* Start Quoted passage *

If you disagree please state facts that show my theories to be unworkable.
Take for example mandatory playing time. So let's use REASONING to flesh that out.
Club soccer does not have minimum playing time standards. FACT. (Town soccer does and their is no incentive to work hard to get better to receive more play time. So many coast and do not improve.. Work hard earn your time on the field.. FACT)
Club soccer despite huge expenditures, participation, and time spent on the field is producing fewer and fewer players than can compete at the highest level. FACT.
(Mewis sisters for one, go one top soccer and find 3-4 from mass in every age group.. This was not true 10-12 years ago.. FACT)
REASONING says that model isn't work. REASONING says if model A is not working try model B.
If you are against mandatory playing time please state your reasons why you don't think it will work. To do this you will have cite examples where it has failed, if they exist.
- Cujo
I disagree with many of CUJOisms..
I see more U10 teams than ever before in club soccer, and the younger teams are producing more skill than teams I was associated with at younger ages 12 years ago. Many u10 teams playing club have great possession skills, and many kids that can go 1v1 and win those battles.
Some areas (towns or communities) are lacking those younger teams because many of the behemoths clubs are scooping up everyone that comes to tryouts. In that big pool, they get some of the kids with potential, those talented kids used carry those teams. Clubs feel a bigger pool of player allows them to train them and see what develops rather than decide who has it or doesn't at a tryout when they are u9. Then as time goes on the weaker players slide south to rec style club teams or move to another sport. Lets face it if you kids is afraid of contact or does not want to run hard to challenge for loose balls IE 50-50's they are not long for the sport. To many parents send kids to town soccer so they can go food shopping for an hour, and pickup little Mia or Landon on the way home. Many use town soccer as a form of cheap babysitting.

* End Quoted passage *
* Start Collected data *

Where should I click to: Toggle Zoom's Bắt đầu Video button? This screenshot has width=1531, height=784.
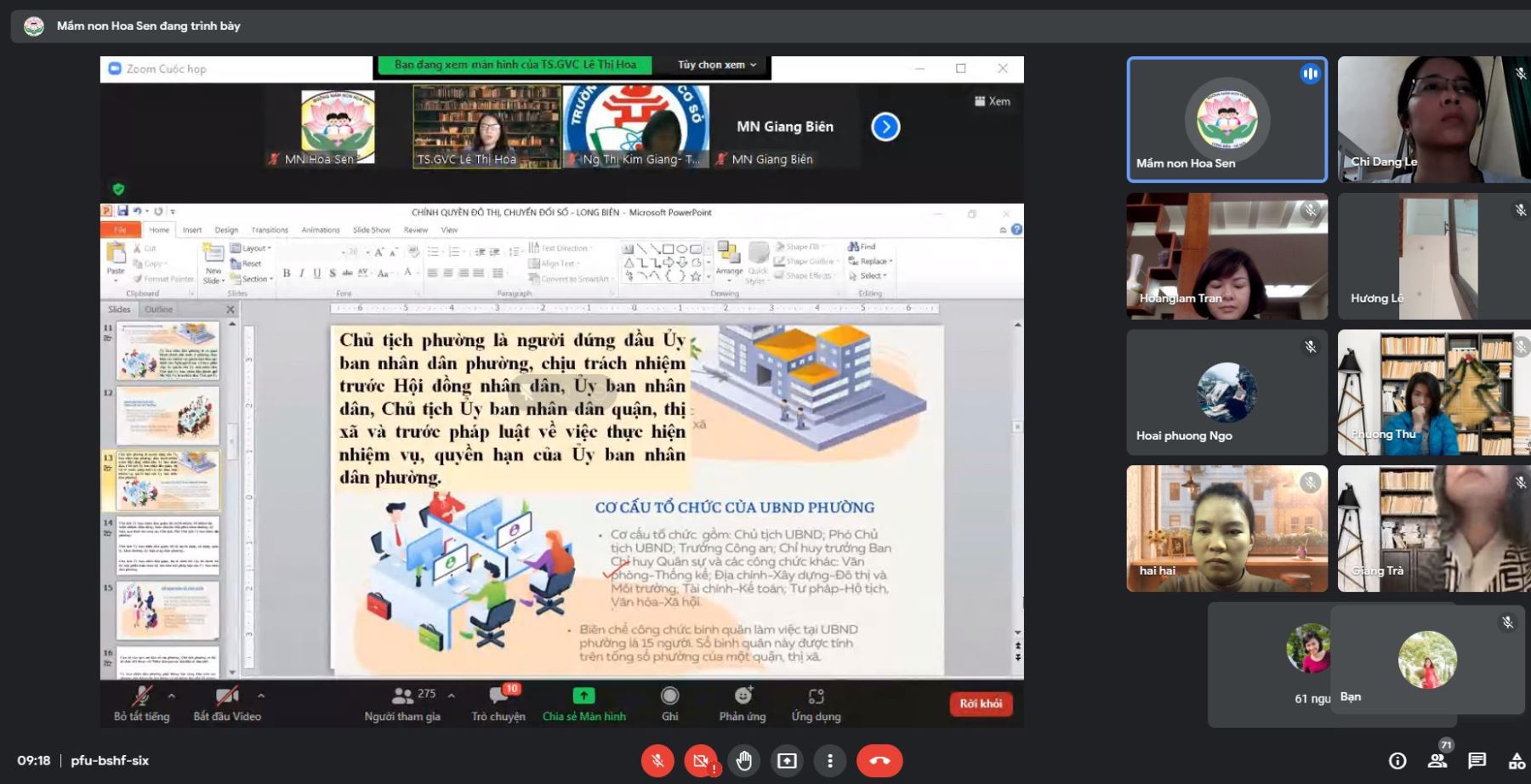coord(226,703)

* End Collected data *

Stated exercise: Copy out the stretch of the club soccer post from "(Mewis sisters for" through "many of CUJOisms..".

Solved problem:
(Mewis sisters for one, go one top soccer and find 3-4 from mass in every age group.. This was not true 10-12 years ago.. FACT)
REASONING says that model isn't work. REASONING says if model A is not working try model B.
If you are against mandatory playing time please state your reasons why you don't think it will work. To do this you will have cite examples where it has failed, if they exist.
- Cujo
I disagree with many of CUJOisms..